Since underground poker clubs are illegal, players were reluctant to go on camera and Gallagher had to promise the guys who ran the games that he would never show the exterior of their buildings.

"When I went to my first game, they actually thought I was a cop and that's not uncommon, because when you're new they're always on the lookout for undercover cops," said the writer-director.

"But I sort of hung around for a long time and then they found out I was a filmmaker, which in some cases is probably actually worse than being a cop, because a lot of these people are happy with the anonymity of that poker scene and they don't want it talked about."

"Grinders" also travels to Las Vegas for an interview with Toronto-born poker superstar Daniel Negreanu at his mansion.

His posh lifestyle is a stark contrast to the grinders' daily existence, which often includes very little sleep, poor diets and constant stress about earnings.

Gallagher said though he made enough money to manage his family expenses for several months, he also encountered a severe dry spell that eventually turned him off the scene.

"At a certain point, I thought to myself: 'I'm probably not good enough at poker to make a living at it,' so I decided to pull back that part of my life a little bit," he said.

"I still play occasionally but not like I was playing when I was making the film."

"Grinders" also documents Gallagher's emotional turmoil as he and his wife try to have a second baby.

He included the story, he said, because it mirrored what he was going through as a grinder.
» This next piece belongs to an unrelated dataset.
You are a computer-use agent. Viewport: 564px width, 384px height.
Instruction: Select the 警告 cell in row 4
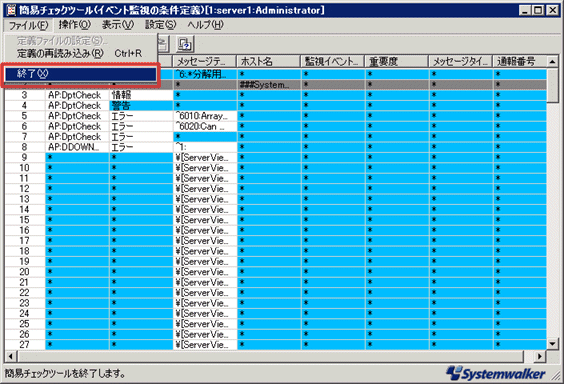(141, 106)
"The doctors, they started to talk to us in terms of risk and probability and odds and all these terms that I was using every day in my world of poker," he said.

"That was sort of a moment where you think to yourself: 'OK, well this is very much like what we're going through, or this is very much like what the subjects in my film are going through. We're all taking chances and we all have risks that we have to sort of calculate and we all have to sort of survive."